Clearly we have two different axis to approach this problem along:

	- reduce the amount we log in a given transaction
	- reduce the number of times we re-log objects.

Both of these things give the same end result - we require less bandwidth to
the journal to log changes that are happening in the filesystem. Let's start
by looking at how to reduce re-logging of objects.

Asynchronous Transaction Aggregation
------------------------------------

The first observation that we need to make is that we are already doing
asynchronous journalling for everything other than explicitly synchronous
transactions. This means we are aggregating completed transactions in memory
before writing them to disk. This reduces the number of disk I/Os needed to
write the log, but it does nothing to help prevent relogging of items.

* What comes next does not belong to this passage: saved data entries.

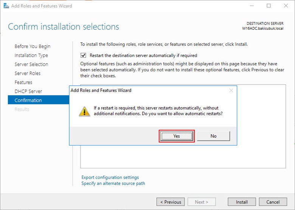Image resolution: width=295 pixels, height=210 pixels.
Task: Open Specify an alternate source path link
Action: pyautogui.click(x=113, y=184)
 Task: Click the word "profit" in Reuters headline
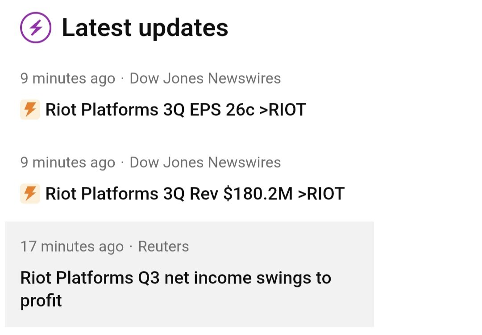41,301
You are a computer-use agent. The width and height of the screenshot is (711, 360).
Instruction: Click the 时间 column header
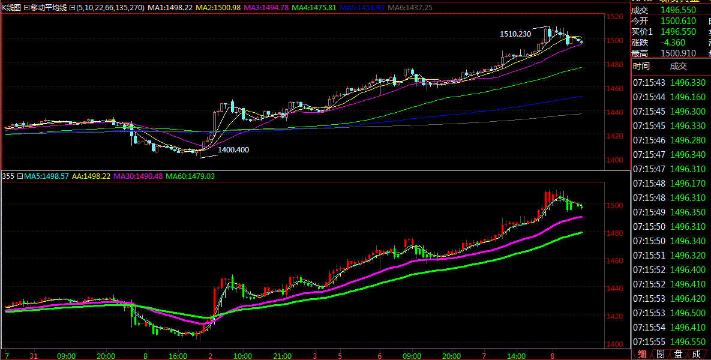pyautogui.click(x=641, y=67)
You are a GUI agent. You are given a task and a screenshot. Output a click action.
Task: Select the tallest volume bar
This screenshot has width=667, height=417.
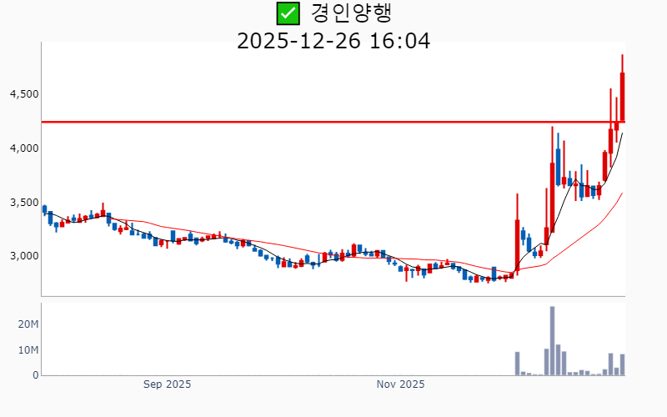(552, 341)
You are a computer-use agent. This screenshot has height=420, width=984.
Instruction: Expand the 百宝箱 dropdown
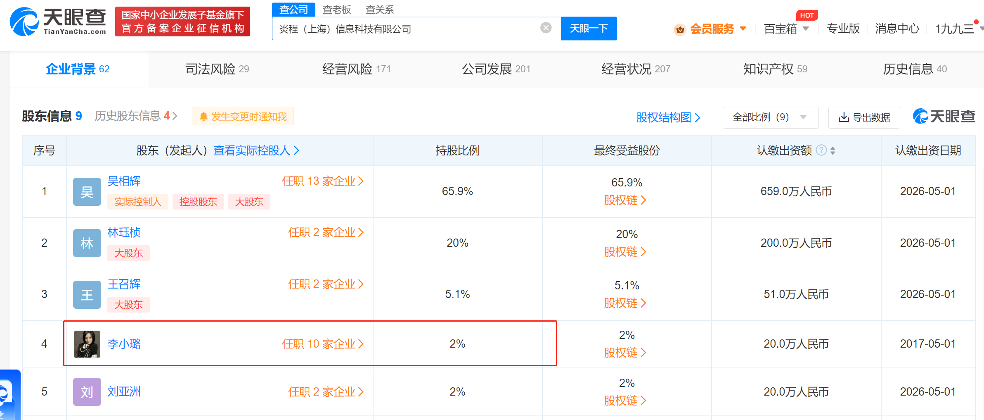pyautogui.click(x=786, y=29)
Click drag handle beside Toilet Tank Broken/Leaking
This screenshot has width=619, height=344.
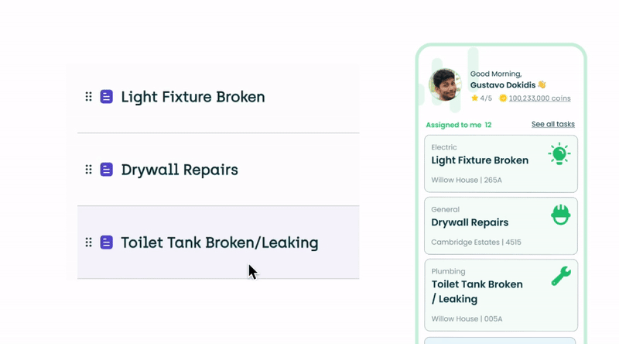(x=88, y=243)
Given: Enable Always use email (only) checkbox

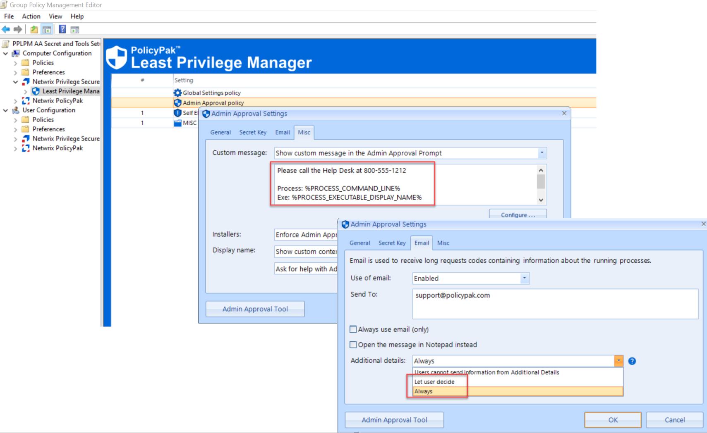Looking at the screenshot, I should [353, 329].
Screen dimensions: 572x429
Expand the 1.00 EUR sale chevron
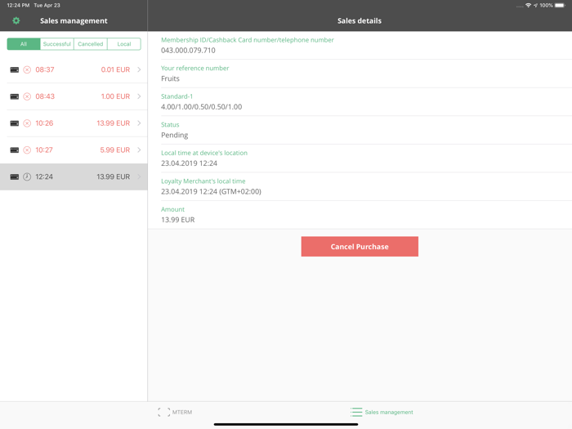(x=139, y=96)
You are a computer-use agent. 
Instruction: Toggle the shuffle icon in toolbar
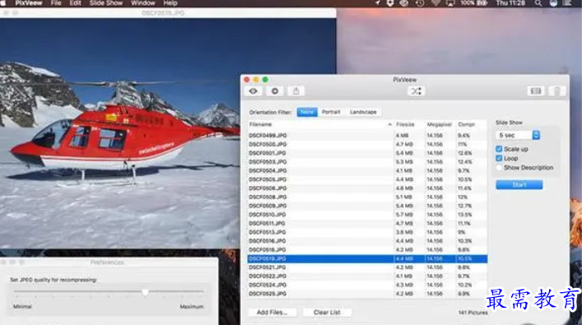(416, 91)

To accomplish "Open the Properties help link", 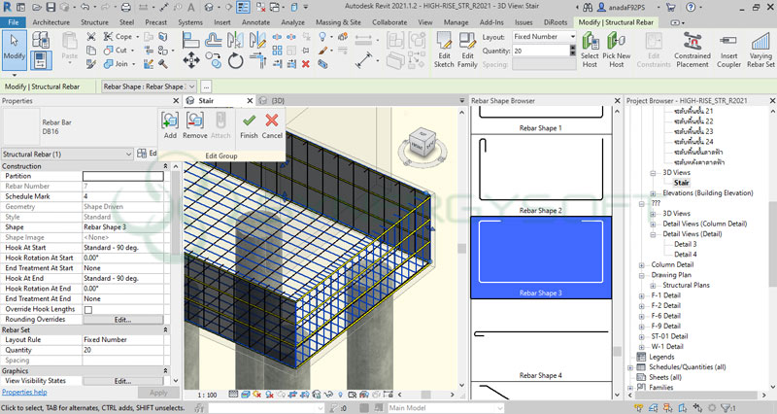I will coord(23,392).

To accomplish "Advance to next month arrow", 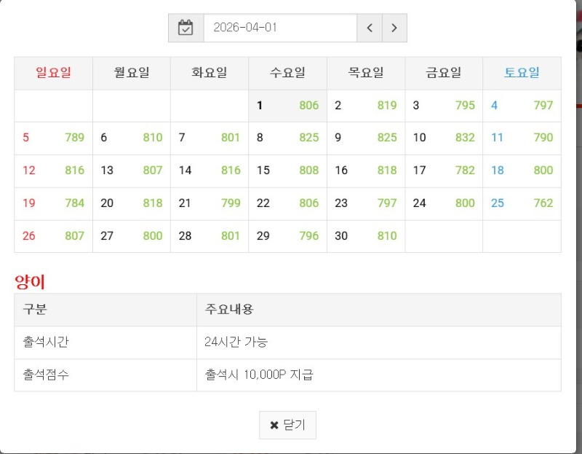I will [394, 28].
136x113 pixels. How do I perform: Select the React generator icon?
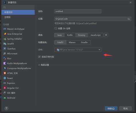(x=5, y=78)
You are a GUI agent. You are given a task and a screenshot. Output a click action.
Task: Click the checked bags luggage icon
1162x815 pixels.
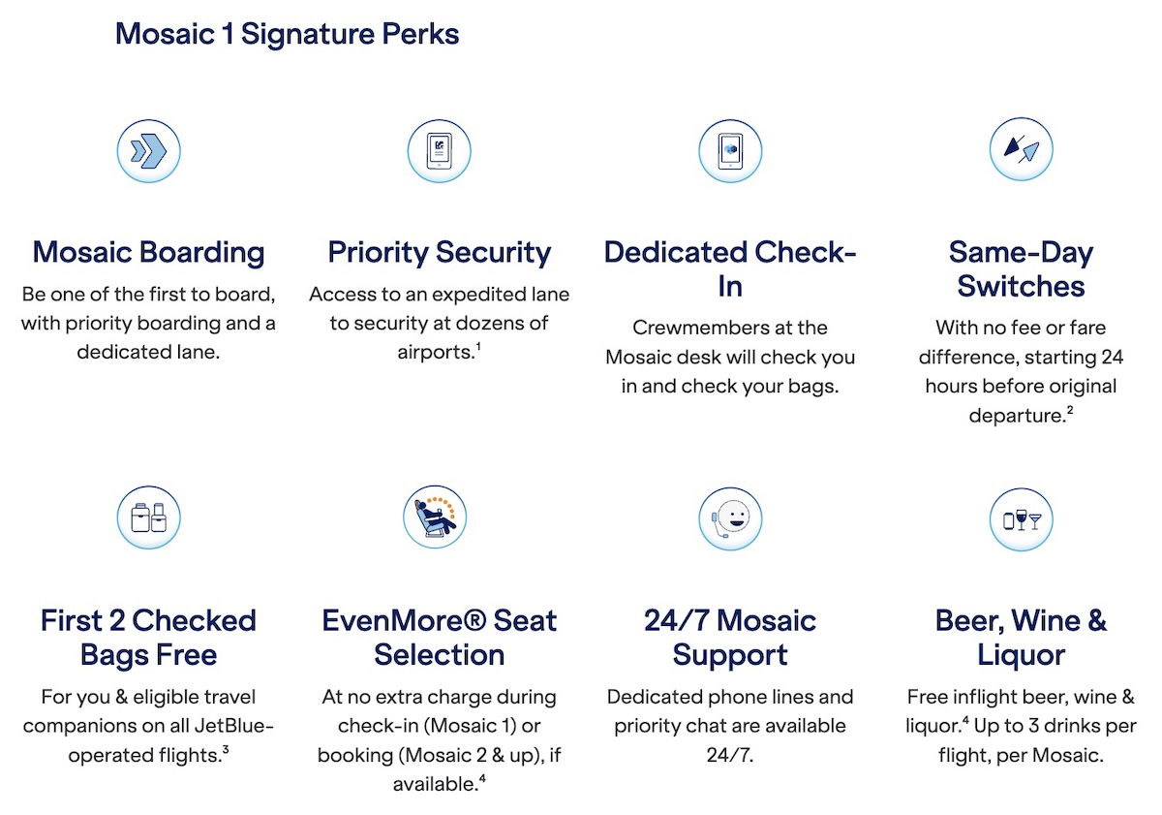tap(148, 517)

The second observation is that we store asynchronous committed transactions
in two forms while they are being written to disk:

	- the physical form in the log buffer that will be written
	- the logical form attached to the log buffer so that on I/O completion
	  of the log buffer the items in the transaction can be unpinned and
	  moved to or updated in the AIL for later writeback.

The fact that we store the logical form of the transaction until after the
log buffer is written to the journal is important - it means the transaction
and all it's dirty items live longer than process that creates and commits
the transaction. This allows us to redefine what 'transaction commit' actually
means.

A transaction commit currently takes the following steps:

	- apply superblock and dquot changes to in-core structures
	- build an vector array to all the dirty regions in all the items in
	  the transaction.
	- write the vector array into the log buffer (may trigger log I/O)
	- release ununsed transaction reservations to in-core structures
	- attach transaction to log buffer callbacks
	- write a commit record into the log buffer for the transaction
	- unlock all the items locked in the transaction
	- release the log buffer (may trigger log I/O)
	- if synchronous transaction, issue a synchronous log force to
	  get the transaction on disk.

Based on the observation that the transaction structure exists until it is
freed during log buffer I/o completion, we really don't have to format the
transaction into a log buffer during the transaction commit - we could
simply queue it into a list for later processing. Synchronous
transactions don't change this - they just queue the transaction then
do a log force to cause the transaction queue to be flushed to disk.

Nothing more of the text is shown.